[Collected data entries]
····················

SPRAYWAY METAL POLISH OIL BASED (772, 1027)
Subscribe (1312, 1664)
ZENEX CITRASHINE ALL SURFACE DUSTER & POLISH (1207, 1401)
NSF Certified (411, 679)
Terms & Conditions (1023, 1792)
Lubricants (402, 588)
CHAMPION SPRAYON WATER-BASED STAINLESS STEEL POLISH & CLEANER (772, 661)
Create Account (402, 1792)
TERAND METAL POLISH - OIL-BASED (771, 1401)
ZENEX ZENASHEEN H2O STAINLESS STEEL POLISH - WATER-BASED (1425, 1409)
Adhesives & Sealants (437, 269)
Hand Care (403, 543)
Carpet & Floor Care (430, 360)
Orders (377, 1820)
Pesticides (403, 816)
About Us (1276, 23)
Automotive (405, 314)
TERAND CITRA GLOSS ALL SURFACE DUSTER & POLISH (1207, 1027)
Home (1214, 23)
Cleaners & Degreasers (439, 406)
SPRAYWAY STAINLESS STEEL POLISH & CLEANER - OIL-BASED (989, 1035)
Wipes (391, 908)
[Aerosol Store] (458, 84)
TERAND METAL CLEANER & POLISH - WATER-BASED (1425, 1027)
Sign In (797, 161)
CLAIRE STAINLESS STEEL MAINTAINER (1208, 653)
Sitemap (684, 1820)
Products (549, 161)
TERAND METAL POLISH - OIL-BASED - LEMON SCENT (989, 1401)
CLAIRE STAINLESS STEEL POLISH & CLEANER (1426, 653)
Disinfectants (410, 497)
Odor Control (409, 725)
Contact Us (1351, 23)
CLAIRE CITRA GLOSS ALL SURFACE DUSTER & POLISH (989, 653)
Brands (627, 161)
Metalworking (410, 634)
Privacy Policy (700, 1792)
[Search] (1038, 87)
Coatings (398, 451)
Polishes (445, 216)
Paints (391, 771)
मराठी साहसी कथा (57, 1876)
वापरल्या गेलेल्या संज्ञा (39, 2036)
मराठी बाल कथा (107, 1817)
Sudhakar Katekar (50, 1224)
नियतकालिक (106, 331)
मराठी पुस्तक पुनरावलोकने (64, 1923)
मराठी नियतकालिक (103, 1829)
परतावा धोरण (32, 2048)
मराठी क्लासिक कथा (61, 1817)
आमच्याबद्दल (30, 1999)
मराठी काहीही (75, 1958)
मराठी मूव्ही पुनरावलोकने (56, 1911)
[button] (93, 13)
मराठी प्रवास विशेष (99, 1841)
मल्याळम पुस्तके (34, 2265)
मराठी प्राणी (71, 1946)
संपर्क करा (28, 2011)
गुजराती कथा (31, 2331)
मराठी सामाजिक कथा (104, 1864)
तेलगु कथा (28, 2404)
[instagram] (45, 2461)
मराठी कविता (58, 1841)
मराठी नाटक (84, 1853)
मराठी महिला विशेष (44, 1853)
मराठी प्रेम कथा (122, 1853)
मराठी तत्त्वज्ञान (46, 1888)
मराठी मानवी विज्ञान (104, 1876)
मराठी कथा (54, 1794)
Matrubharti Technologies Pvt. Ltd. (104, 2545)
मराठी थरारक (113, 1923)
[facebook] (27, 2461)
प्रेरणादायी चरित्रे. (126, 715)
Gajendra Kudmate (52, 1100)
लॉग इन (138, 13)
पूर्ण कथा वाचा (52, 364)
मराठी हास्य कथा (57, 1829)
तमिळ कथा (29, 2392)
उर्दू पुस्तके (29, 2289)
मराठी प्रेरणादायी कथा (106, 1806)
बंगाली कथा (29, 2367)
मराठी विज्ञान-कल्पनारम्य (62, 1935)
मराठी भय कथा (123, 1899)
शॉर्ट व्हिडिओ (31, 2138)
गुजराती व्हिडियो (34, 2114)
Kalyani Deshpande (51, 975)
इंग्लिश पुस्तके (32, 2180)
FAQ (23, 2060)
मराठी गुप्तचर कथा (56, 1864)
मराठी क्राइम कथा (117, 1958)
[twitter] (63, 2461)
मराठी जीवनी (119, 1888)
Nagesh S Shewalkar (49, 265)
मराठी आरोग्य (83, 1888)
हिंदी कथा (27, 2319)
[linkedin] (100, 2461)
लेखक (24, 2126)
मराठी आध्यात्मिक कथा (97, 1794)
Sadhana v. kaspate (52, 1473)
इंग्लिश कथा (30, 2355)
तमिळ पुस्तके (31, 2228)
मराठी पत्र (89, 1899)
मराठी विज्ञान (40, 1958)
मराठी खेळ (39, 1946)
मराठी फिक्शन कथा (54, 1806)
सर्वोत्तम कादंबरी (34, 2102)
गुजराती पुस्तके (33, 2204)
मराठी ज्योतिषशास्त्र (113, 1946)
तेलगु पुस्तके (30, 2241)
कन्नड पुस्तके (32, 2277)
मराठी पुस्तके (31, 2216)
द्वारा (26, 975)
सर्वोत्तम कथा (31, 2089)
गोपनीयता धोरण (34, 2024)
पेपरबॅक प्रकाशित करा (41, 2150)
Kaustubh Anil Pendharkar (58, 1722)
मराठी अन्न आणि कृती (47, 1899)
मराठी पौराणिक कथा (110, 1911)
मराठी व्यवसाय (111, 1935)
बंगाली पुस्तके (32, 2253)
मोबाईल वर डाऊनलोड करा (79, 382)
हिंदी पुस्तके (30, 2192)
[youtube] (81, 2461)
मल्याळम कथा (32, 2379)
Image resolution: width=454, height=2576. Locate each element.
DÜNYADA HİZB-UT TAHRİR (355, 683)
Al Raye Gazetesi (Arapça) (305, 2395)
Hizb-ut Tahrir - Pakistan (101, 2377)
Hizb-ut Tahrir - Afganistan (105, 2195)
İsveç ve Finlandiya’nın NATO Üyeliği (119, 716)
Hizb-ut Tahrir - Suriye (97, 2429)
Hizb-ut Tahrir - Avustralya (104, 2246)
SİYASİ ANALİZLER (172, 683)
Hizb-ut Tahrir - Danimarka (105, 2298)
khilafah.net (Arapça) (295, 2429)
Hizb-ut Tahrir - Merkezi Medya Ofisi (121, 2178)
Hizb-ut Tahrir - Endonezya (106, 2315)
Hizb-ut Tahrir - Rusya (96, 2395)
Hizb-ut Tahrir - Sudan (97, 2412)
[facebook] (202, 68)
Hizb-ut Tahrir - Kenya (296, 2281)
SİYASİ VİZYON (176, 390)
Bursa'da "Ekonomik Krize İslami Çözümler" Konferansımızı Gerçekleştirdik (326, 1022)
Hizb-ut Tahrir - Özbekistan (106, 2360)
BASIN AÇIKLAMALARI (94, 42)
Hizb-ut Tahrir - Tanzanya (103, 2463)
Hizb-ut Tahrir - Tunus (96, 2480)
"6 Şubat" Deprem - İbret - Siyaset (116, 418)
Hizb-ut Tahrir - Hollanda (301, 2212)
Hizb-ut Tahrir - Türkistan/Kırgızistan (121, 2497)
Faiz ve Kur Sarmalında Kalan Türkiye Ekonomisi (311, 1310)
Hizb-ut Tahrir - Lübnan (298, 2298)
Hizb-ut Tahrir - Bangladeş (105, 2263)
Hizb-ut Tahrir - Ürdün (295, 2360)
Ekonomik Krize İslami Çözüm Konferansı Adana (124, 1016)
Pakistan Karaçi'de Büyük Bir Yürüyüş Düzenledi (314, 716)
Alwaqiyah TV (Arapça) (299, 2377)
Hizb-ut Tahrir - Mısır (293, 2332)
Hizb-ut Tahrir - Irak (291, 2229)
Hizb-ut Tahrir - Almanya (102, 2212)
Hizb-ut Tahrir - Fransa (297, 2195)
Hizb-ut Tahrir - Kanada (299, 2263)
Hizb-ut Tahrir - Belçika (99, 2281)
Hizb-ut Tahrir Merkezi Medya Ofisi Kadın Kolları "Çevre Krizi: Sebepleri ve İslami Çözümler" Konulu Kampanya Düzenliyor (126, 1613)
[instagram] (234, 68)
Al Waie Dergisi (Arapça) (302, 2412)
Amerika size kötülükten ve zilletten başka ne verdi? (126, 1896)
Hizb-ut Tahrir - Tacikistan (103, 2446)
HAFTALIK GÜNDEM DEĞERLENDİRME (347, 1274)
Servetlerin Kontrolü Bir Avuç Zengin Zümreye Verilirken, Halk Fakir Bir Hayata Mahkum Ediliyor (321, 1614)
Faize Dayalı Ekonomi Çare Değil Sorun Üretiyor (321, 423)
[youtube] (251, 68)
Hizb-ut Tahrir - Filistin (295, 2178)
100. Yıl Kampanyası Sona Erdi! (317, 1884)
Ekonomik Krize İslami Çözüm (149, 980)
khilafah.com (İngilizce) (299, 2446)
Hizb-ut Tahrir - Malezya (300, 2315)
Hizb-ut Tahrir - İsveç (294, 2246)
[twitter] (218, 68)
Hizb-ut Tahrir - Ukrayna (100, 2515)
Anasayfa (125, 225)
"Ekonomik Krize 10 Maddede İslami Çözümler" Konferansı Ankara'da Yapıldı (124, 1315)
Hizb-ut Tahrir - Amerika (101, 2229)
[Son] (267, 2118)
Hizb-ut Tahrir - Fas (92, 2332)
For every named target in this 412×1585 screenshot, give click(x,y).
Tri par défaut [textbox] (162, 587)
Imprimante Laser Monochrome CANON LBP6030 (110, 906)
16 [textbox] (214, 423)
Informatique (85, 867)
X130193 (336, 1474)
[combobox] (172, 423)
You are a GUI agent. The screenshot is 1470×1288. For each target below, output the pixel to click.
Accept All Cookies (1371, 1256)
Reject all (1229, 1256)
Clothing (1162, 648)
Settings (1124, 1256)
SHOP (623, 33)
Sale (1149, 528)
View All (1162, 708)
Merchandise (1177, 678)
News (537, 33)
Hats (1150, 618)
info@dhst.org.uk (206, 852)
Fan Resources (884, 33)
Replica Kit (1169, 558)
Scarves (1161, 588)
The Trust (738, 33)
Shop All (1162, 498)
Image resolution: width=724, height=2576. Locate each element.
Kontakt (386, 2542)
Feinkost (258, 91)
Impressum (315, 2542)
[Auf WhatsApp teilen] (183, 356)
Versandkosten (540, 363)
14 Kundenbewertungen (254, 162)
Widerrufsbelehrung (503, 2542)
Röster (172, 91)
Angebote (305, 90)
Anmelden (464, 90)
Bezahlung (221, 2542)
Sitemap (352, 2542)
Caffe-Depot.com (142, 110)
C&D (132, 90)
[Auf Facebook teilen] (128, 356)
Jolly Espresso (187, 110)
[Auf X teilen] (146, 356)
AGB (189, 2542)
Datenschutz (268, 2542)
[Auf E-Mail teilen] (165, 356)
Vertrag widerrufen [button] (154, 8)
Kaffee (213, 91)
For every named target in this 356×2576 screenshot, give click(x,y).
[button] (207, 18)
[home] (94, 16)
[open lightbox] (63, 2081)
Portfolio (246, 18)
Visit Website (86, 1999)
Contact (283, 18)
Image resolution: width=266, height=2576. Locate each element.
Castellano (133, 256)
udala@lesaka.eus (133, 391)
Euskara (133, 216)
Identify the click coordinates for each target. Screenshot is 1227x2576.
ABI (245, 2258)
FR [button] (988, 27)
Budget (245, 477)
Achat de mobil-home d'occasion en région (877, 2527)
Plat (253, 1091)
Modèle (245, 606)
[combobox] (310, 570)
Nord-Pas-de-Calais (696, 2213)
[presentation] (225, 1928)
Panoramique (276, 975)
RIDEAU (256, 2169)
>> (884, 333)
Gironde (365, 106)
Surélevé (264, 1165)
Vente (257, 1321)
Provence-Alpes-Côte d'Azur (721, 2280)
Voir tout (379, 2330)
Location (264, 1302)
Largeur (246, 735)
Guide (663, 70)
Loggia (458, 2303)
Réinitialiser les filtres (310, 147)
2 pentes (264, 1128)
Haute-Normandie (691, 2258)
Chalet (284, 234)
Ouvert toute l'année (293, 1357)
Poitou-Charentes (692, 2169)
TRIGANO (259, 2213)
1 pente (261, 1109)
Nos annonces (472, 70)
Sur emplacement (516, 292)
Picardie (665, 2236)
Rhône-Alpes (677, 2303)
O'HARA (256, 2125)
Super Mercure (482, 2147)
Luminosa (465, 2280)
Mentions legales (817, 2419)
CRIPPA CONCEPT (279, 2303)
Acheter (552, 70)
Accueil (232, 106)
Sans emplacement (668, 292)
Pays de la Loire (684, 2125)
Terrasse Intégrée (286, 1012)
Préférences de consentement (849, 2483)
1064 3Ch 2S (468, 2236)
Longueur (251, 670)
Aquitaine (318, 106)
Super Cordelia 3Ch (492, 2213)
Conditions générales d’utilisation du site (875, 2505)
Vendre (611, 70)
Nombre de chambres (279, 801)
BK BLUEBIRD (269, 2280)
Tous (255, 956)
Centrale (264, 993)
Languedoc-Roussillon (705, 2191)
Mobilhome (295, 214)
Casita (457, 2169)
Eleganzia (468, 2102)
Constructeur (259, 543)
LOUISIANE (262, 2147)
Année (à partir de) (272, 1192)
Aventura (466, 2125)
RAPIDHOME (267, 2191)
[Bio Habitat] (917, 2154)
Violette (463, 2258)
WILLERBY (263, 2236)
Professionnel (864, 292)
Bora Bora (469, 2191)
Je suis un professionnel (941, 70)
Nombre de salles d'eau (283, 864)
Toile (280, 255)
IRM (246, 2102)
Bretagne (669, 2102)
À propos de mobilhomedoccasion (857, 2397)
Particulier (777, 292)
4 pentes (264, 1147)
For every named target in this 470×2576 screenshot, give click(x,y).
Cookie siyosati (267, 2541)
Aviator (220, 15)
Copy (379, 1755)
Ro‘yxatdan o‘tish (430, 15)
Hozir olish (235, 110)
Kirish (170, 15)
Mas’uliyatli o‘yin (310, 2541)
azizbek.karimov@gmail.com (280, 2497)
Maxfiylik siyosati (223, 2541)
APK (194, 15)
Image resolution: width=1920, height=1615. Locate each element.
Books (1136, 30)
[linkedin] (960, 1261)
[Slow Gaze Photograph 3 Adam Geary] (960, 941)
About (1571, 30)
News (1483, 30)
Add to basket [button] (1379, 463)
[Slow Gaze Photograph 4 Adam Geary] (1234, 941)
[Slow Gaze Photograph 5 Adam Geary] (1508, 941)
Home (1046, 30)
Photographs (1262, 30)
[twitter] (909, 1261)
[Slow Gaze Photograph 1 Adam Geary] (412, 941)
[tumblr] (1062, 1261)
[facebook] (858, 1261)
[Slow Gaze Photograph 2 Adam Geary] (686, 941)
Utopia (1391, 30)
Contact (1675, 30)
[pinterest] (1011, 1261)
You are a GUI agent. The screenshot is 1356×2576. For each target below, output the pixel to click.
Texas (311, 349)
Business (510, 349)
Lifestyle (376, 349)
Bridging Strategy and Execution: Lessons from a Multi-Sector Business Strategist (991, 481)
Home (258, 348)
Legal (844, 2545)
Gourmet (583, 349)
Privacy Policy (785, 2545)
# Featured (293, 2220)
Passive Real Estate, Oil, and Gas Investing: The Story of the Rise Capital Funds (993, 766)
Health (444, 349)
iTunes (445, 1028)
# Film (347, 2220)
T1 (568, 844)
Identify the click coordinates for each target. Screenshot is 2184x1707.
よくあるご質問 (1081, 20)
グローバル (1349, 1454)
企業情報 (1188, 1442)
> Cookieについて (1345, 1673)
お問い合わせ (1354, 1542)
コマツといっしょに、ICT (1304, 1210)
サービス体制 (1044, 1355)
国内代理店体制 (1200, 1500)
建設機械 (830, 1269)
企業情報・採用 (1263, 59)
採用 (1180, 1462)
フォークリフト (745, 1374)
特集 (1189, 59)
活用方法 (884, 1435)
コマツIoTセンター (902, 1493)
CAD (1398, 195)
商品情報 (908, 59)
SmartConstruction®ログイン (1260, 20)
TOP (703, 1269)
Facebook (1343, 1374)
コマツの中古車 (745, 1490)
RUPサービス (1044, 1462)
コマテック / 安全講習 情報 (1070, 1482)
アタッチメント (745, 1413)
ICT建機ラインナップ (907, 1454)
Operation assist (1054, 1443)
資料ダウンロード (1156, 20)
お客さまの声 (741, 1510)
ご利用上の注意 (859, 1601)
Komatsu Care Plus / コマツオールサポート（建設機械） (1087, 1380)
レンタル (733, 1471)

····················

# [Your instructions]
What you retype should run from the first line of the entries above through the line containing "Wipes (391, 908)", exactly and in full.

# [Problem solution]
SPRAYWAY METAL POLISH OIL BASED (772, 1027)
Subscribe (1312, 1664)
ZENEX CITRASHINE ALL SURFACE DUSTER & POLISH (1207, 1401)
NSF Certified (411, 679)
Terms & Conditions (1023, 1792)
Lubricants (402, 588)
CHAMPION SPRAYON WATER-BASED STAINLESS STEEL POLISH & CLEANER (772, 661)
Create Account (402, 1792)
TERAND METAL POLISH - OIL-BASED (771, 1401)
ZENEX ZENASHEEN H2O STAINLESS STEEL POLISH - WATER-BASED (1425, 1409)
Adhesives & Sealants (437, 269)
Hand Care (403, 543)
Carpet & Floor Care (430, 360)
Orders (377, 1820)
Pesticides (403, 816)
About Us (1276, 23)
Automotive (405, 314)
TERAND CITRA GLOSS ALL SURFACE DUSTER & POLISH (1207, 1027)
Home (1214, 23)
Cleaners & Degreasers (439, 406)
SPRAYWAY STAINLESS STEEL POLISH & CLEANER - OIL-BASED (989, 1035)
Wipes (391, 908)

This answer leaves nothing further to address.